Meeting the internationally agreed target of limiting the increase in global mean surface temperature to less than 2ºC, will require that global net emissions of greenhouse gases approach zero by the second half of the century. In other words, the profound transformation of political, societal and energy systems need be agreed upon and implemented in a smaller time frame than the ‘is there, isn’t there’ debate has existed.

The Deep Decarbonisation Pathways report, released in June by the UN secretary general, focuses on technically feasible pathways to deep decarbonisation with the aim of achieving the emission reductions consistent with meeting this international target. Strategies for twelve countries are highlighted, including the UK.

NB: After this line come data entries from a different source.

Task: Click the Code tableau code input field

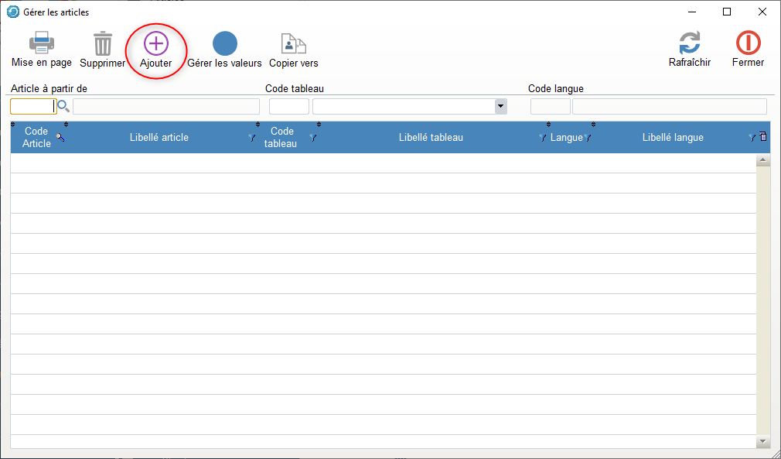Action: click(288, 107)

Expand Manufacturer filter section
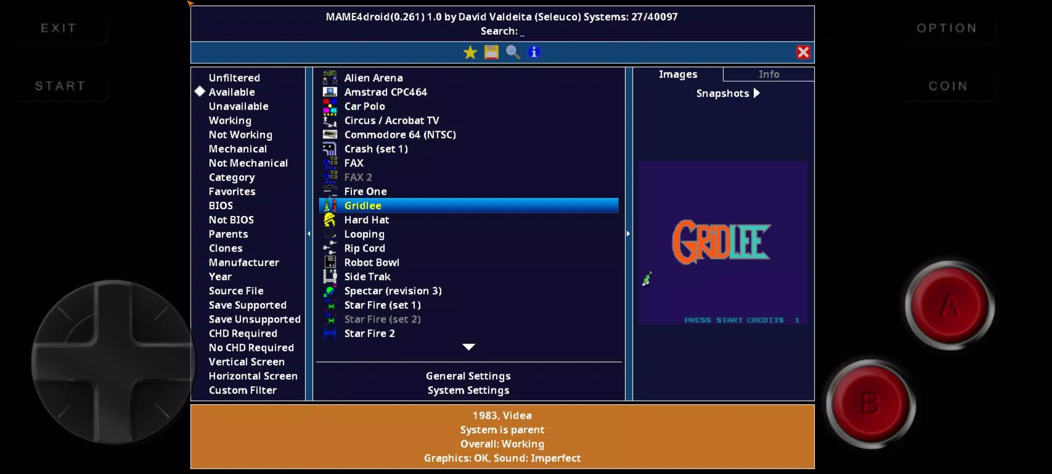coord(244,262)
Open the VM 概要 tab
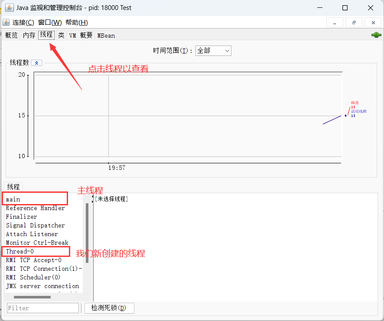Screen dimensions: 384x321 (x=81, y=36)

The report identifies the UK’s major drivers of future carbon emissions as economic growth and population growth, and explains their role within the strategy. The pathway presented for the UK allows for economic growth of between 2.2% – 2.5%, and focuses on the three sectors constituting the largest sources of emissions: power generation, transport, and buildings. The stages identified include the decarbonisation of the power industry by 2030, with low-carbon electricity allowing for emission reductions in end-use sectors (replacing gas use in buildings and liquid fuels in transport) in the years 2030-2050. Along with fuel switching to electrification within transport (65% of car travel to be met by electric vehicles by 2050) and buildings (20 million homes switching to heat pumps and heating district schemes by 2050), efficiency and technology retrofits by 2030 are also envisaged.

The report should draw scrutiny and incite debate, and is self-admittedly incomplete and preliminary. It presents feasible actions, timelines and scenarios, but more importantly can stimulate the necessary shift in the conversation towards zero carbon economy strategies.